Hydrogen physisorption in earth-minerals: Insights for hydrogen subsurface storage

Abstract

Physisorption can contribute to hydrogen subsurface storage. However, hydrogen physisorption at the surface of geological samples is mostly unknown. We are unaware of previous studies that investigate H2 Physisorption in wide range of pure inorganic and organic earth minerals. Knowledge about H2 Physisorption is required to evaluate the suitability of underground H2 storage. We thus evaluated H2 physisorption on common earth minerals, including illite, kaolinite, quartz, calcite, and kerogen via lab experiments and Grand Canonical Monte Carlo (GCMC) simulations at temperature ranging between 273 and 373 K and pressure ranging between 5 MPa to 40 MPa. The simulation results, including densities and H2 adsorption uptakes, are in agreement with experimental results.
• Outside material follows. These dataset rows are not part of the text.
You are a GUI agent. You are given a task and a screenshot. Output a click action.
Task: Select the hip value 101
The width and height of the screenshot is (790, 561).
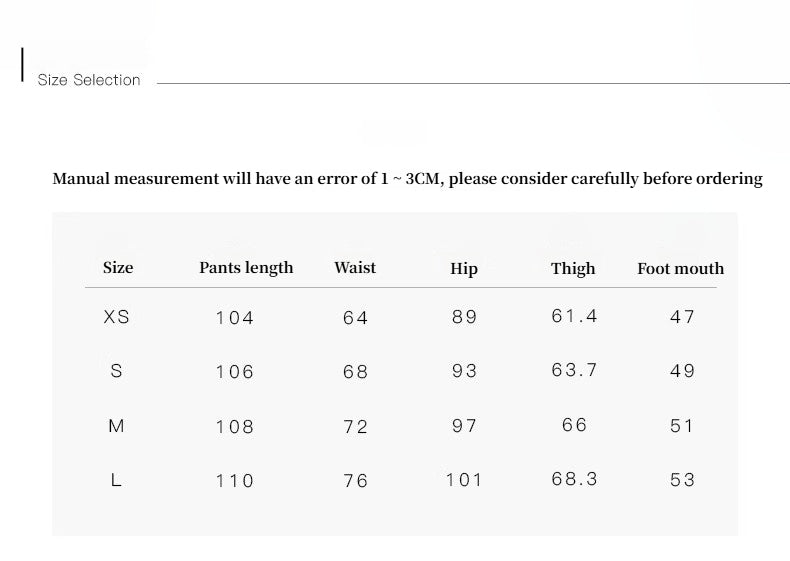tap(464, 480)
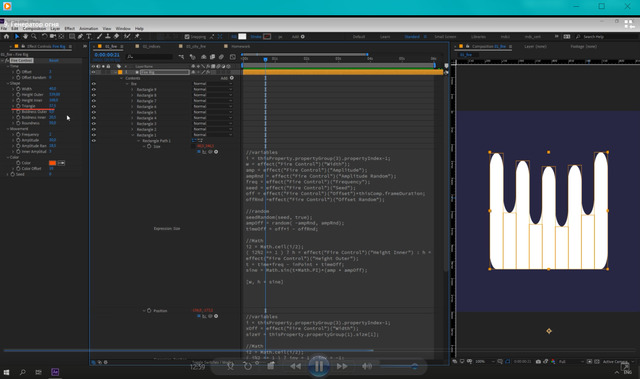Screen dimensions: 640x379
Task: Select the Puppet Pin tool
Action: (x=138, y=37)
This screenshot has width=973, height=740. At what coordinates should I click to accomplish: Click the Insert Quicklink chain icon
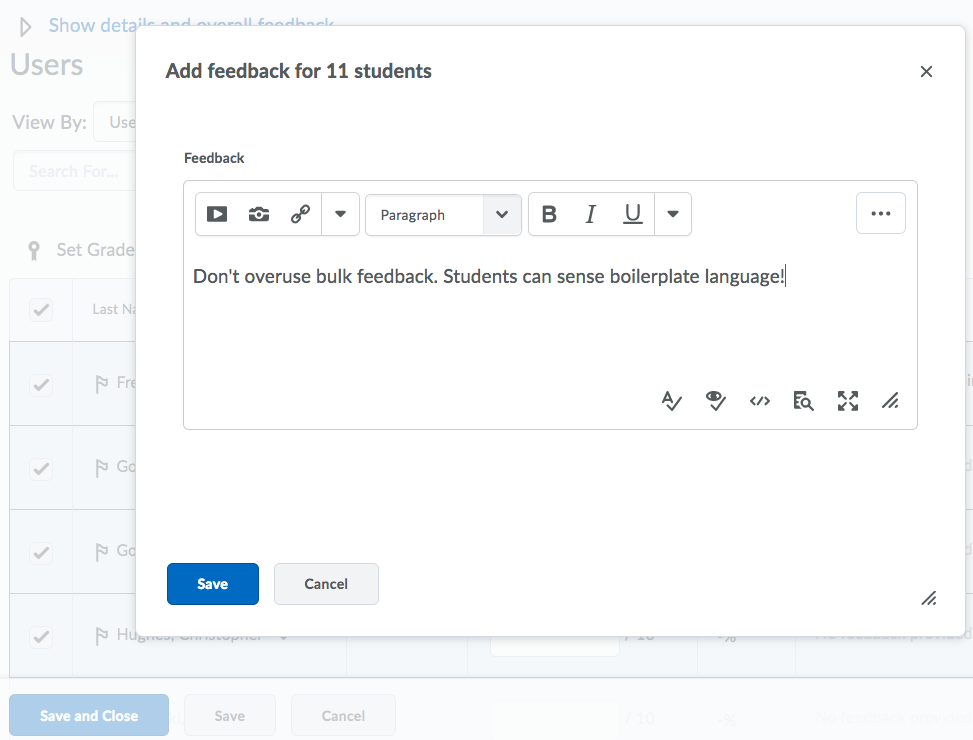(x=300, y=214)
The quantity of adsorbed hydrogen ranked as: illite > kerogen > kaolinite > quartz > calcite; and Gibbs energy change, enthalpy change, and isosteric heat energy indicated that H2 adsorption spontaneity increases as illite > kerogen > kaolinite > calcite > quartz. We conclude that H2 adsorption is high on the high-surface-area materials (clays or kerogen), and that H2 adsorption on earth minerals could improve the effectiveness of subsurface H2 storage.